What is expected.
Copy the records starting at the line that contains "You are a GUI" and ending at the line that contains "pos(11,344)", swapping "plus icon" for "add icon" and keeping everything else the same. Leave the pictures out of your answer.
====== Source material ======
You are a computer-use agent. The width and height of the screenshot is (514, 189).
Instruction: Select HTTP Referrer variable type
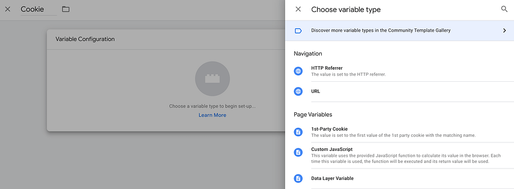(400, 71)
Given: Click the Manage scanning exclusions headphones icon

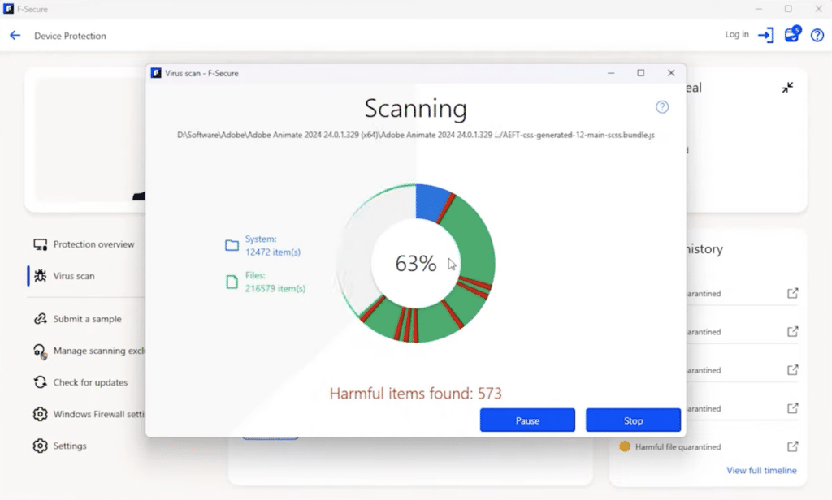Looking at the screenshot, I should 41,351.
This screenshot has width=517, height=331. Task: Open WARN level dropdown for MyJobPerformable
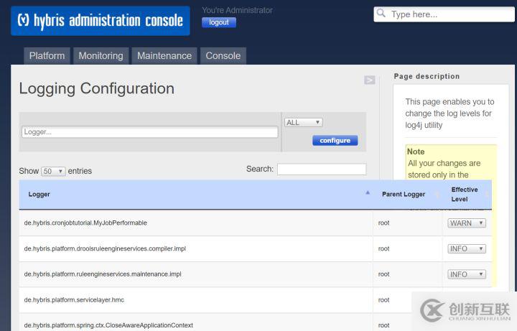point(467,223)
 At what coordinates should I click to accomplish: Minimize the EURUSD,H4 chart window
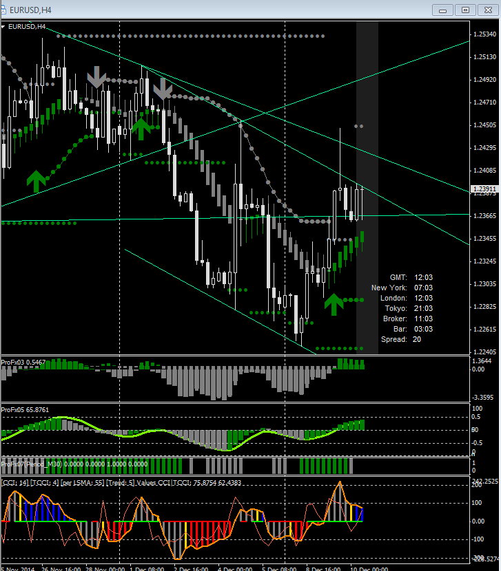(x=443, y=10)
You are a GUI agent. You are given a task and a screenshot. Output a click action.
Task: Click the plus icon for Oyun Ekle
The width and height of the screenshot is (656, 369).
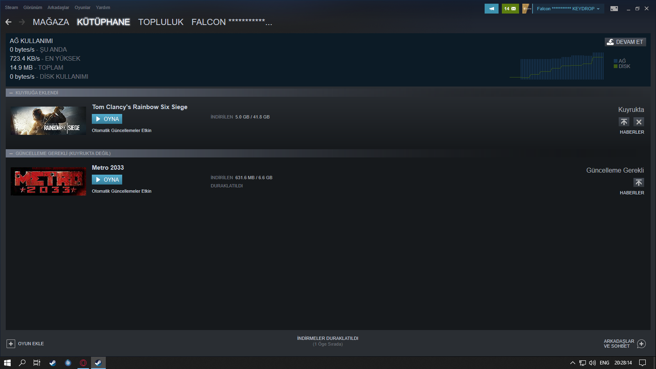pos(11,344)
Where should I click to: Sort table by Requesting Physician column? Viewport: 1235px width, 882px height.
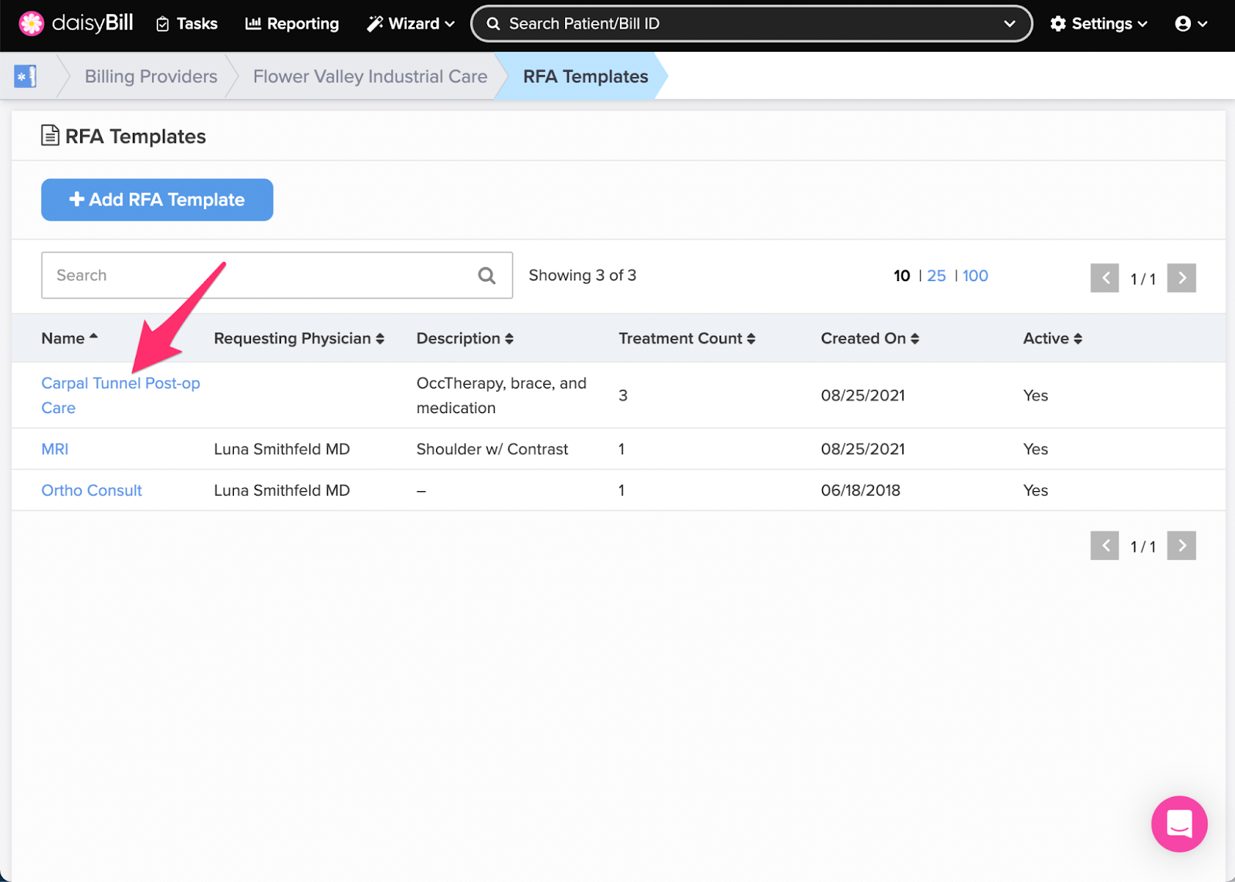click(299, 338)
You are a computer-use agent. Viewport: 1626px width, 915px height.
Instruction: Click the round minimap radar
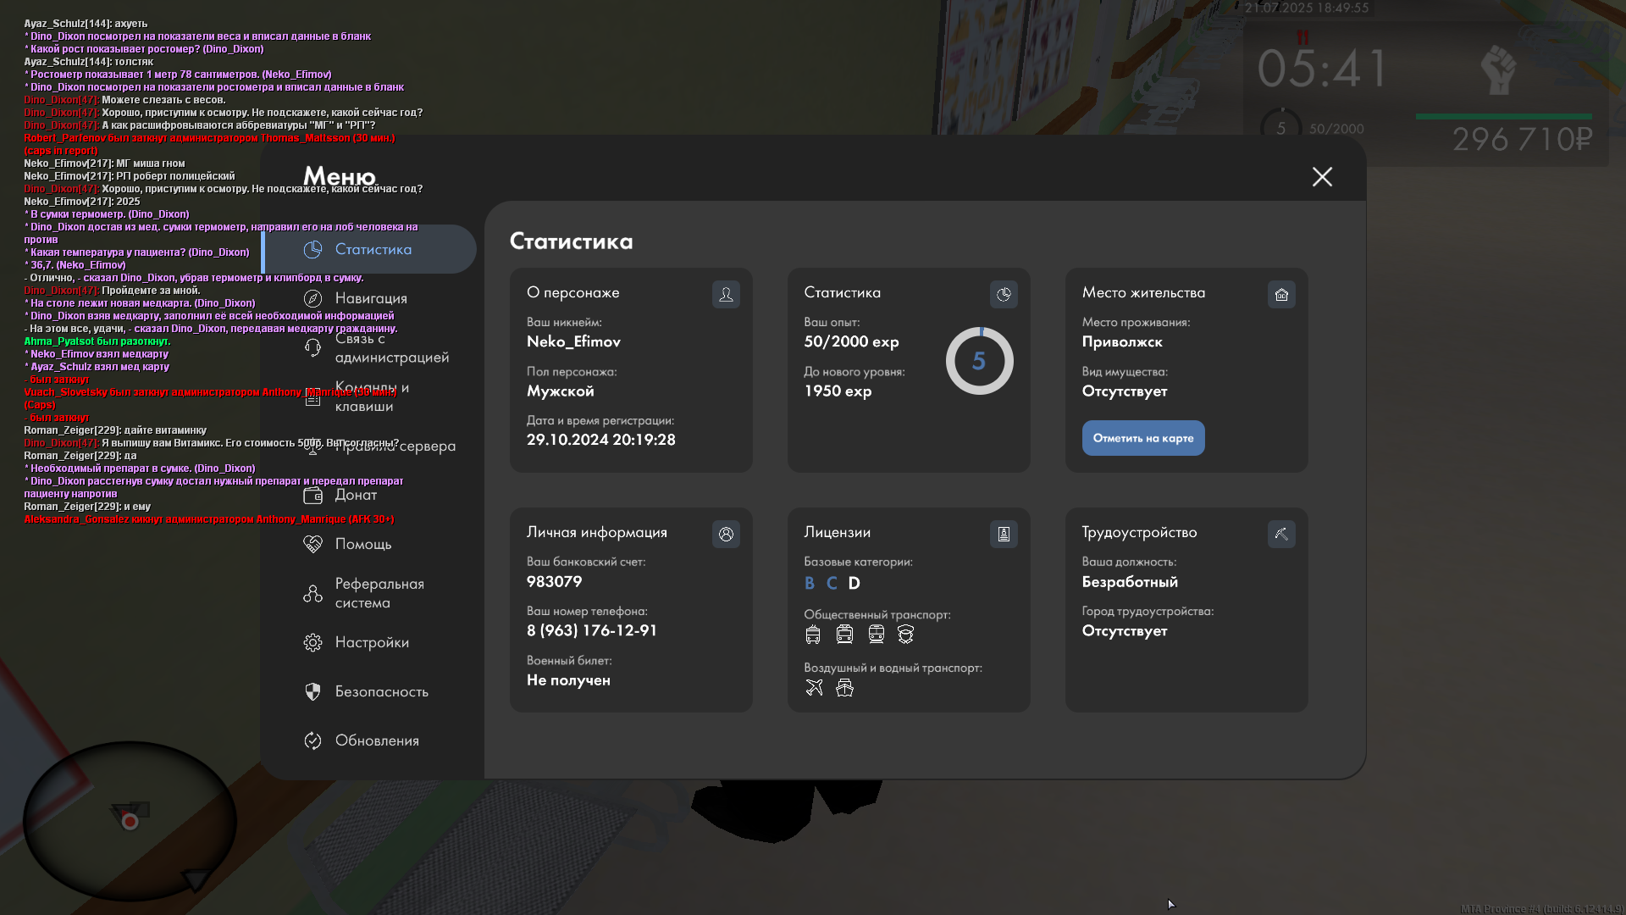point(129,820)
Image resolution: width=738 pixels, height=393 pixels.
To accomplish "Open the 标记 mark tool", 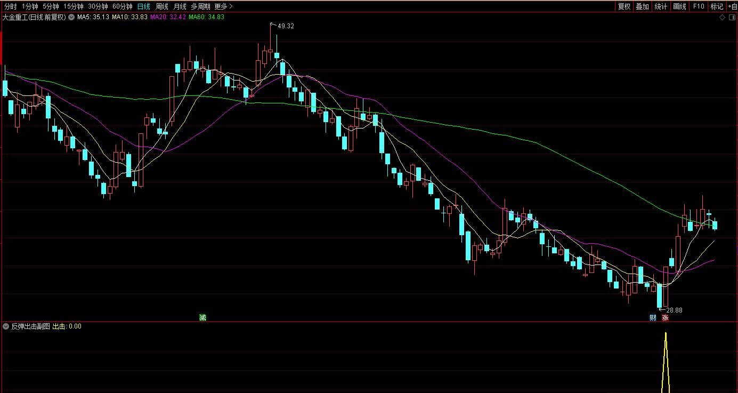I will point(717,6).
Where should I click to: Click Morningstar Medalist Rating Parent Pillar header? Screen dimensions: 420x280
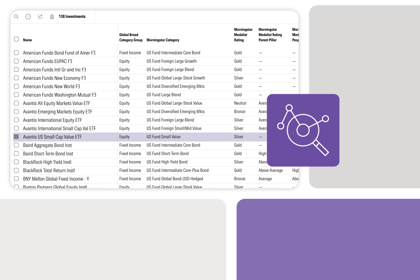(270, 35)
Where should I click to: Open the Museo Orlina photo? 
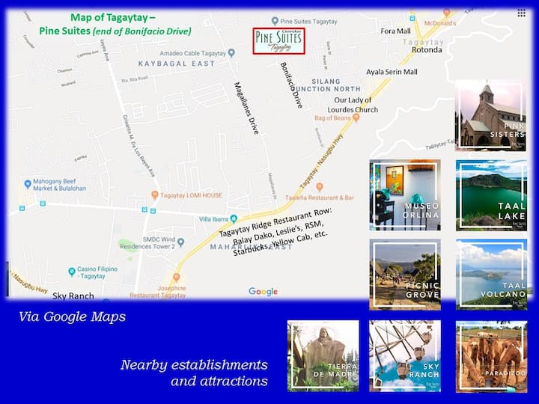[x=404, y=195]
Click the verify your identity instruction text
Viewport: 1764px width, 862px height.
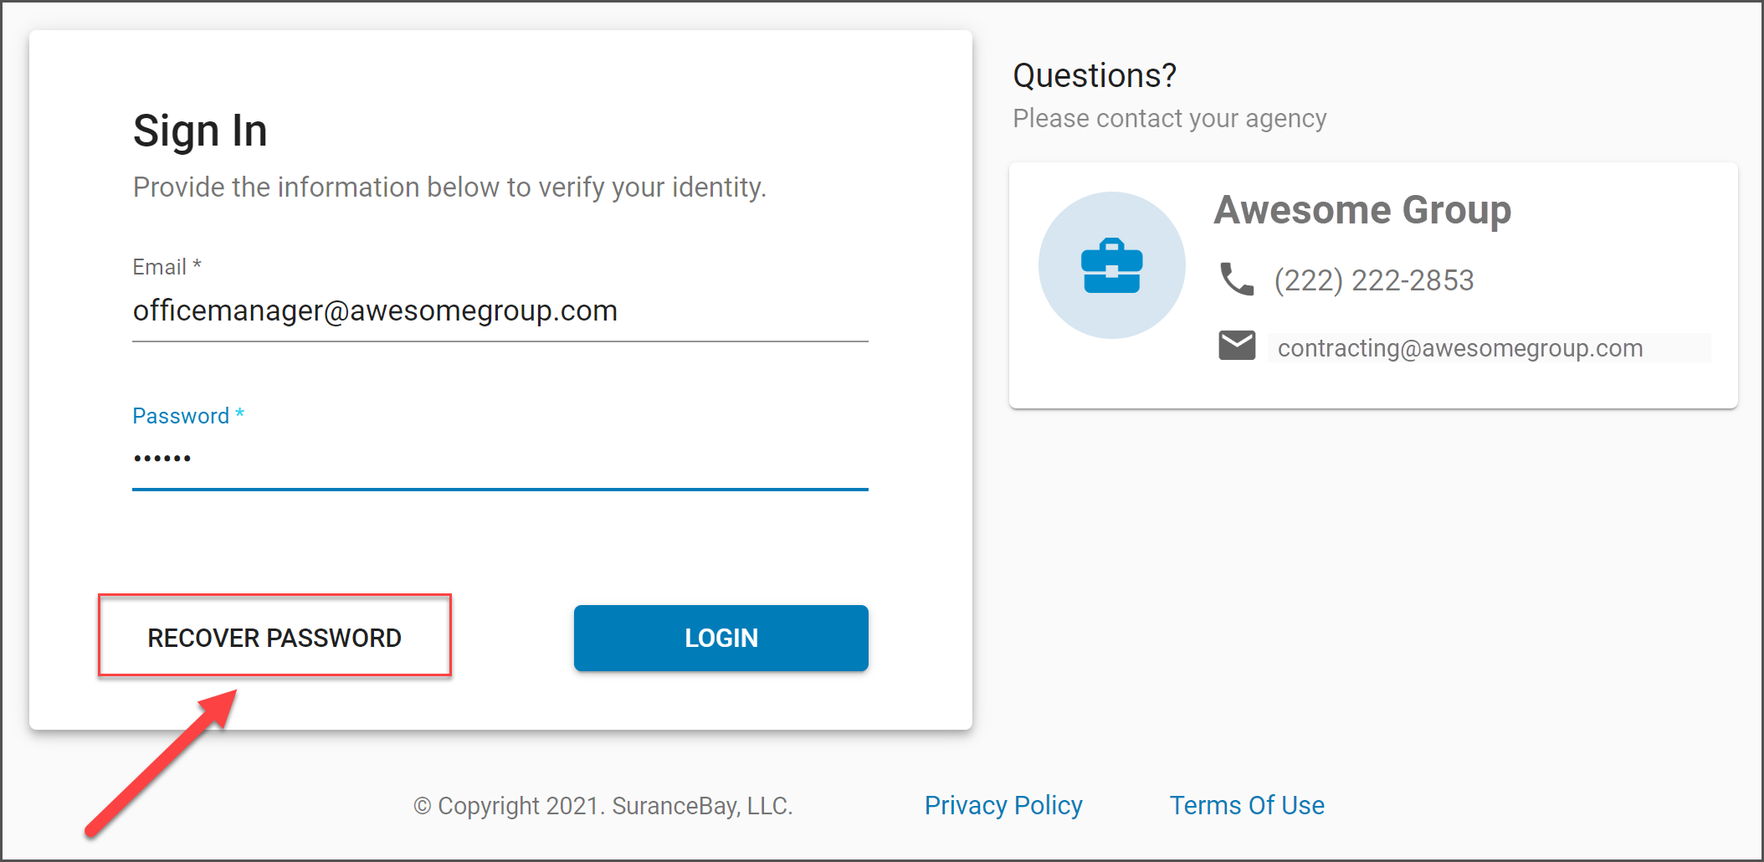pyautogui.click(x=449, y=187)
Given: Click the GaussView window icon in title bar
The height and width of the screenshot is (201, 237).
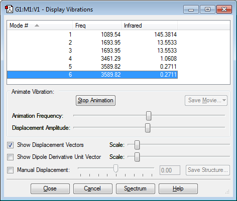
======
Solution to this exercise.
You are a GUI agent. You are given a task and a screenshot. Output a click action.
Task: Click the add icon for Oyun Ekle
The width and height of the screenshot is (656, 369).
pos(11,344)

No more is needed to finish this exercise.